When we talk about the history of Athens, we have to go back some 2000 years when Athens was one of the several small independent city-states.
Sometime around 621 BC, a legistrator named Draco appeared on the Athenian scene. His laws were so severe that the legistrator has been immortalized by the word ‘draconian’. The laws were said to be written in blood rather than ink, because he rewarded many types of crimes with the death penalty. These laws held for only a quarter of a century until Solon, who came to be called the founder of Athenian democracy, abolished the death penalty for everything but murder.
A hundred years later democracy was threatened by the Persians. But they had to confront the genius of Themistocles, an Athenian leader who went out and built a huge fleet rather than an army. However, he turned out to be right; the Persians were blasted off the sea at the battle of Salamis.
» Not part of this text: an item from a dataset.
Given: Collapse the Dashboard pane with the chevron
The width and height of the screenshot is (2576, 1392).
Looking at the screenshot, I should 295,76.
Athens, now a naval power, was headed for its golden age. Its ruler at this time, around the middle of the fifth century BC, was Pericles, the most dazzling orator in a city of dazzling orators. He practiced democracy at home, imperialism abroad. It was Pericles who built the Parthenon, the Propylaea, the long walls to Pireaus and many of the temples you'll see on your strolls around the capital. This was quite a time for Athens. While Pericles was building his Parthenon, Aeschylus, Sophocles and Euripides were writing their plays and Socrates and Plato were teaching.
Athens was then involved in the Peloponnesian War with Sparta and 27 years of fighting lead to Athens' defeat in 404 BC. But victorious Sparta's influence lasted only 30 years after; it was then superseded by Macedonia, a kingdom in the north of Greece. Philip of Macedon's ambition was to unify all of Greece, restore Greek culture to Macedon, and eliminate Persia as a lingering threat. Next in line in the throne was his first wife's son, Alexander the Great, who had studied under Aristotle. Alexander's death marked the end of the great classical period of Greece-in literature, philosophy and art.
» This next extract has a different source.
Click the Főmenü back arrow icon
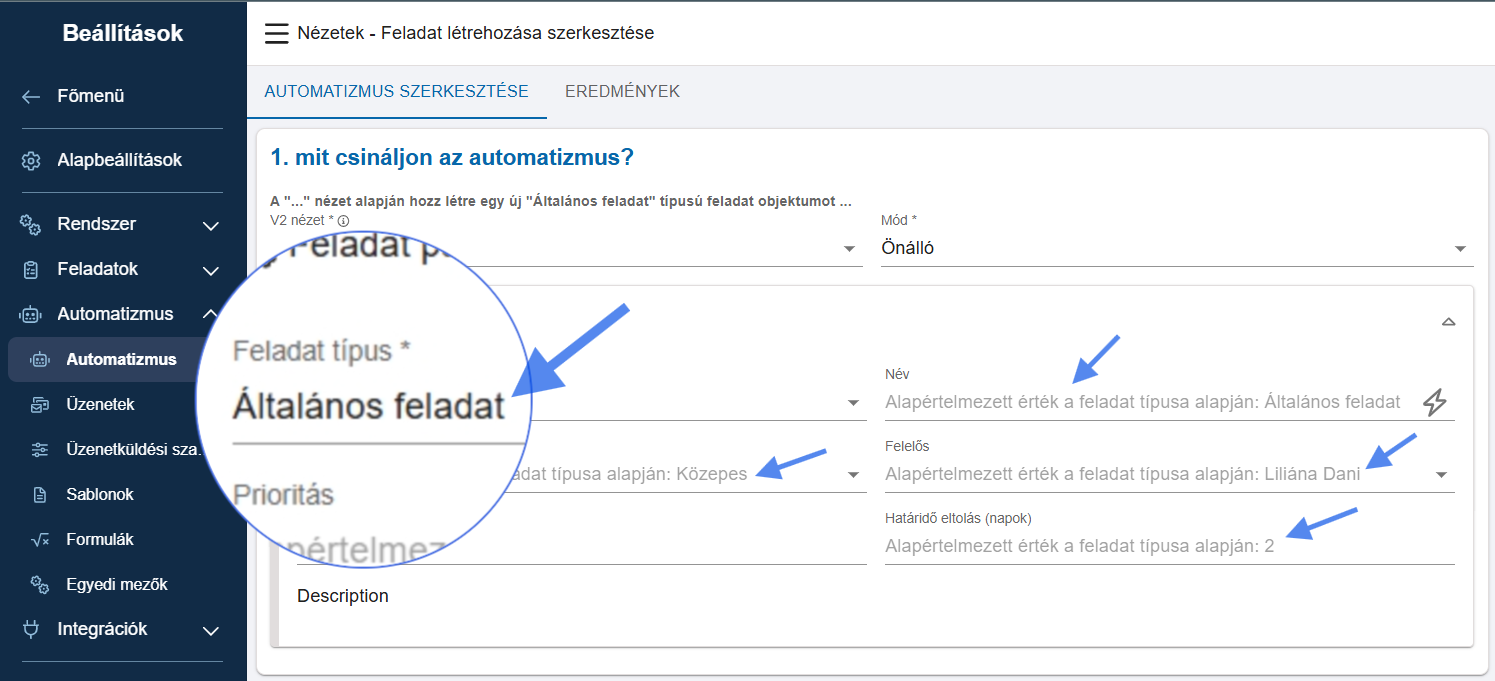Screen dimensions: 1495x681 coord(31,97)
For 500 years, right through the early era of Christianity, Athens was subject to the power of Rome. For most practical purposes the history of classical Greece ends at this point. Tourists come to Athens and Greece mainly to see the remains of the classical ruins, and to relive the days of glory of Pericles and the Athenians. That's what Greece is all about.
Obviously, though, its history continues. For many hundreds of years, Byzantinum was the only civilized part of Europe. Art, especially religious art, flourished, and churches, monasteries and palaces were going up everywhere including the Athens area.
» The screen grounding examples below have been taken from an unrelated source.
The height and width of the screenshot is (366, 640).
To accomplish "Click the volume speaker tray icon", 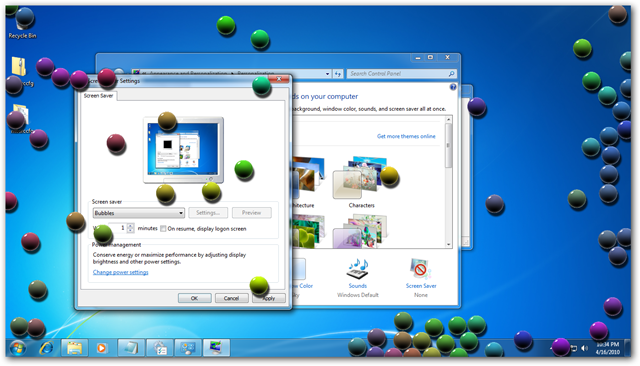I will point(584,348).
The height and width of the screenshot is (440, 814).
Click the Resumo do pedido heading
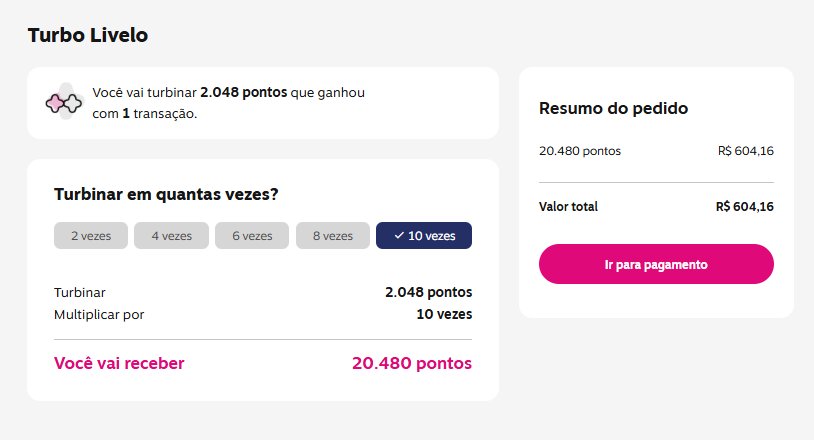pos(614,108)
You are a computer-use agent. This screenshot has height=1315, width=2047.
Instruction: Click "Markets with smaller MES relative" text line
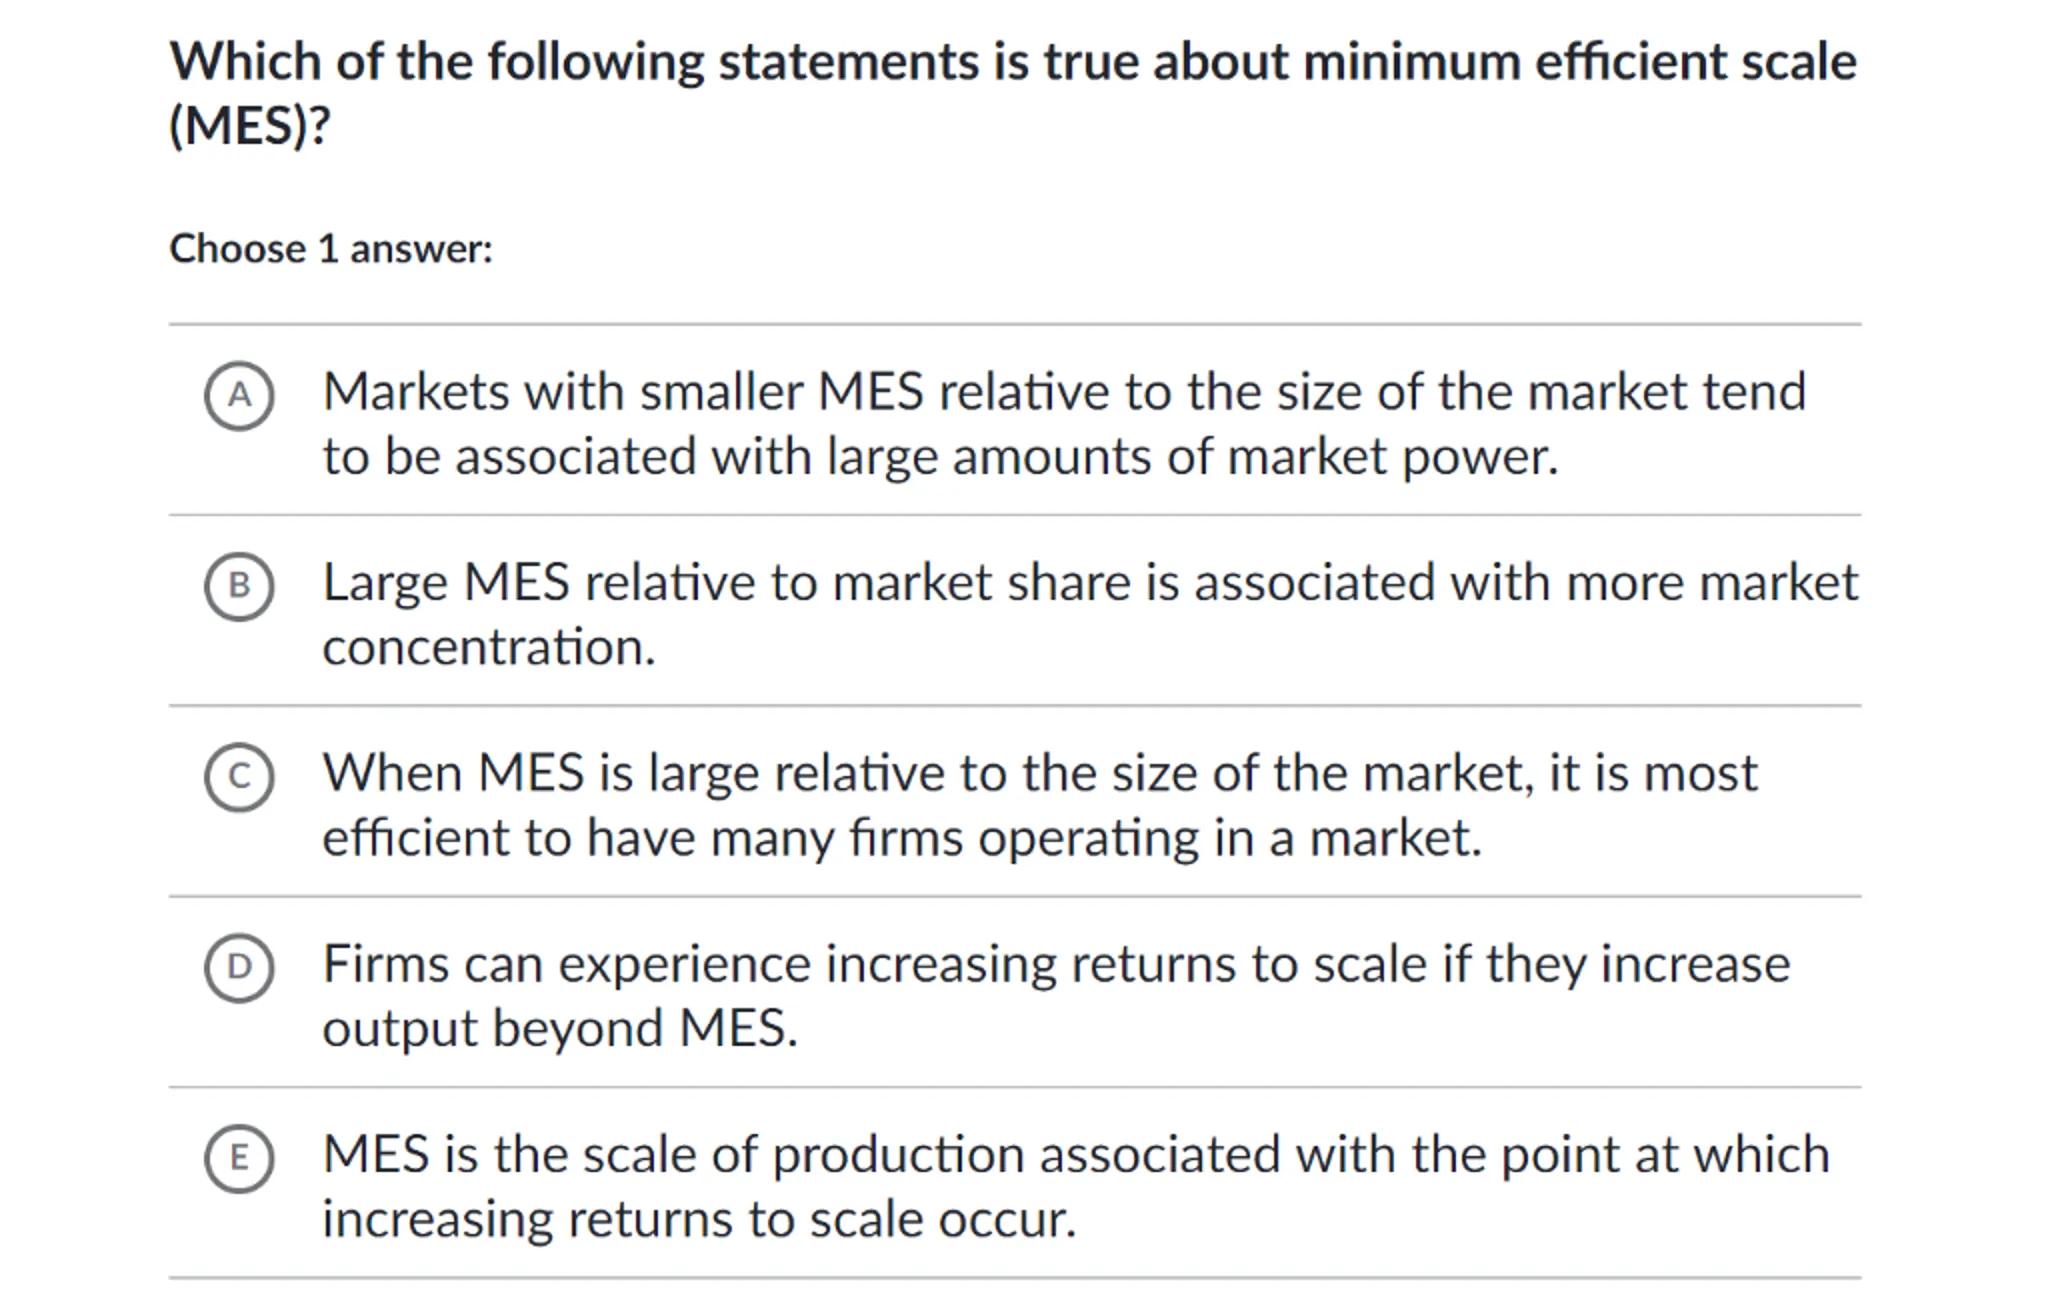coord(1063,391)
Then the Eastern and Western churches separated; Venetians, Franks and soldiers from other countries in Western Europe formed their crusades and Greece was reduced to an insignificant province, and Athens became a small town. The Parthenon was turned into a Turkish mosque.
For the next 400 years, Greece remained under Turkish rule. In the early 1800s, the Greeks started to muster groups of revolutionaries, and in March 1821, they formally began their struggle for independence marked on March 25 as Greek Independence Day. In 1829 Greece was declared an independent nation.
A number of modern-day conflicts (Balkan and world wars) left Greece at times in other hands, but today the country is a republic with a democratically elected parliament. Regimes may come and go, but the glory that was Greece and Athens remains.